Day, M., & Amstutz, D.  (2003).  Beyond philosophical identification: Examining core values in adult education.  Proceedings of the Adult Education Research Conference, (pp.91-96). San Francisco: San Francisco State University.

Beyond Philosophical Identification:  Examining Core Values in

Adult Education

Michael Day, Professor Adult & Post Secondary Education, University of Wyoming

Donna D. Amstutz, Associate Professor Adult & Post Secondary Education, University of Wyoming

Abstract:  Two issues regarding philosophies currently used in the adult education literature are examined:  the current classification system, and a basic assumption regarding parameters imposed on guiding beliefs.  Seven core values are suggested as alternatives: cultural custodianship, useful knowledge, spiritual connectedness, personal existence, individual/group growth, social reconstruction, and scientific scholarship

Introduction

Values guide our lives and shape our approach to adult education.  They are our core beliefs about life’s meaning and purpose.  Mostly learned, values are formed by our upbringing, relationships with significant others, and the places we reside.  Each of us is a composite of varying values and, not too surprisingly, we carry those values into our classrooms.  In the adult education literature, discussions related to values commonly link them to specific philosophic traditions.  A reflection of this connection appears in the recent observation by Tisdale and Taylor (2002) that, “One’s educational philosophy is imbedded both in what one believes about teaching and learning and what one actually does in their practice” (p. 6).  Though we are in full agreement with the principle of what is being said, we are uncomfortable with suggestions that some set of philosophic traditions may actually exist and that it is they that guide practice.  Much like Rose’s (2001) observation that the classification of philosophies in adult education has become “reified and rigid” (p. 20) attempts to compartmentalize and identify philosophies often hinders critical analysis of guiding beliefs and predispositions.  As Dewey (1938/1963) cautioned over sixty years ago, preoccupation with ’isms (such as progressivism) impedes the serious discussion of issues and may actually limit truly reflective practice (p.6). This paper provides an alternative way of conceptualizing the connections between beliefs and practice.

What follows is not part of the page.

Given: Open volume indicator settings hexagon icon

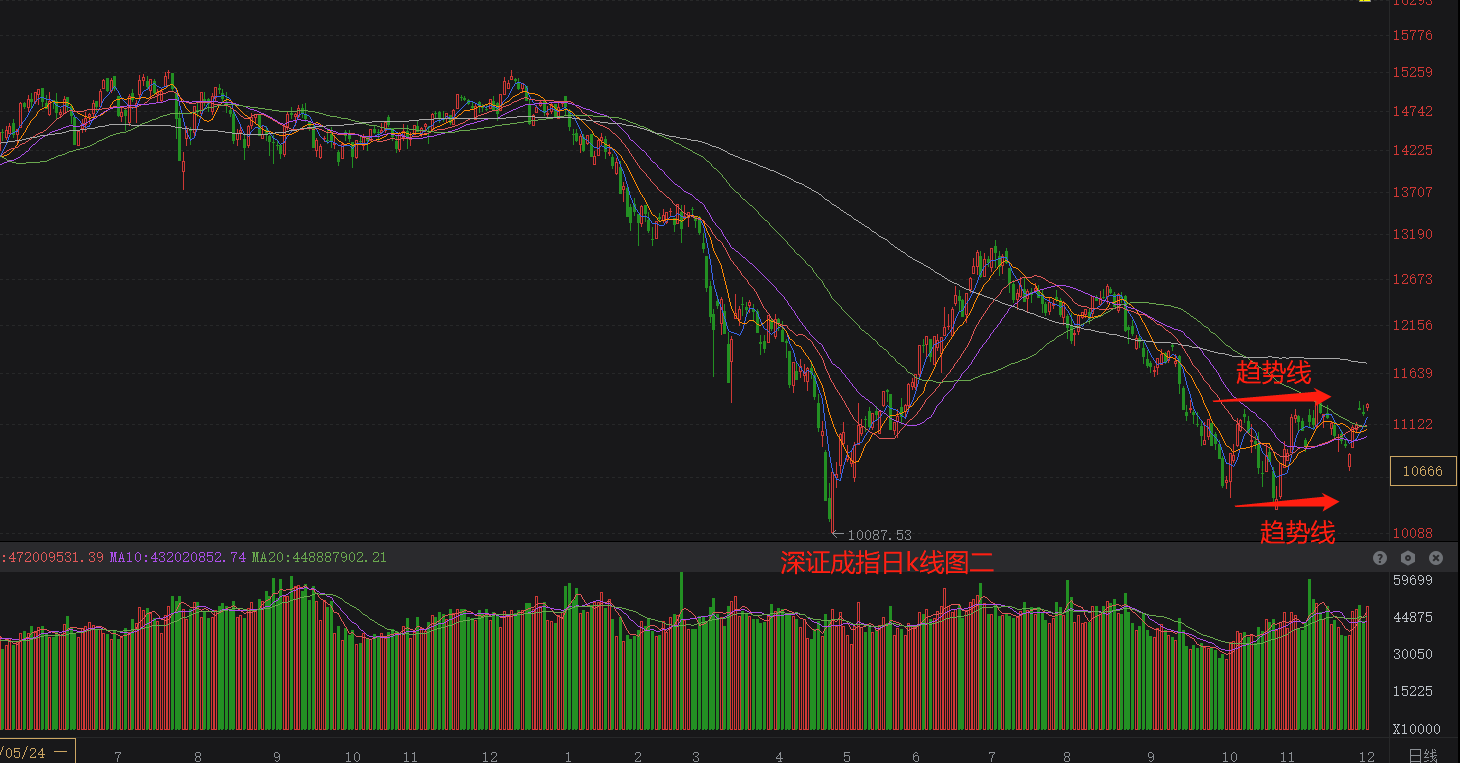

In the following discussion, two issues regarding philosophies generally embedded in the adult education literature are examined:  the current classification system of philosophic traditions, and a basic assumption regarding the parameters imposed on guiding beliefs.  But, prior to this discussion, some contextual material is presented.  The area of educational philosophy has been of concern to adult educators ever since the founding of the American Association for Adult Education in 1926.  Two pivotal works appeared that very year: Eduard Lindeman’s The Meaning of Adult Education and Everett Dean Martin’s The Meaning of a Liberal Education.  Lindeman’s work has become source material for what is still called the progressive education tradition; the other, by Martin (1926), provided material for what is often still refereed to as the liberal tradition.  Ten years later Lyman Bryson (1936) authored the first adult education textbook, simply called Adult Education in which he articulated five functions of practice.  At this time a classification of philosophies was not provided but these five functions (also referred to as types) already resembled future philosophical orientations: Remedial, Occupational, Relational, Liberal, and Political.  Bergevin in 1967 acknowledged that varying philosophies of adult education existed but did not specifically identify them. Rather, he advanced his own “recognizing the value of preserving the uniqueness of individuals and groups within a reasonably discipline social context” p. 4.  It wasn’t until the publication of John Elias and Sharan Merriam’s Philosophical Foundations of Adult Education (1980) that adult education philosophies were generally categorized into six thought systems: Liberal, Progressive, Behaviorist, Humanistic, Radical, and Analytic.  For the past twenty years, this work guided our thinking about and discussions pertaining to adult education philosophies.

Classification Issues

As suggested above, the current classifications of philosophies in adult education such as those provided by Elias and Merriam (1980, 1994), as well as Merriam (1977), and Zinn (1999) may not be as useful and meaningful for adult education practice as alternative ways of conceptualizing the connections between our beliefs and practice.  A philosophical classification whether it is liberal, progressive, behaviorist, humanist, perennialist, essentialist, social reconstructionist, etc. seems to suggest that adult educators are already reflections of particular adult education philosophies.  In an introduction to a special issue of Adult Learning, Price (2001) reiterated the work of Elias and Merriam (1994) who conceptualized the six “enduring” philosophical traditions noted above.  An essential problem with identifying oneself as holding a particular philosophical orientation is that such a designation may not actually indicate the types of values a person holds.   Apps (1985) indicated that a problem of identification with one of the traditional philosophical schools of thought is that,

They can prevent analysis and original thought.  Once one reads through a description of these various philosophers, the tendency is to try to fit one’s own philosophy into one of these established philosophies.  Once one has done so, the inclination is to become comfortable with this new found intellectual home and stop questioning and challenging and constantly searching for new positions (pp. 72-73).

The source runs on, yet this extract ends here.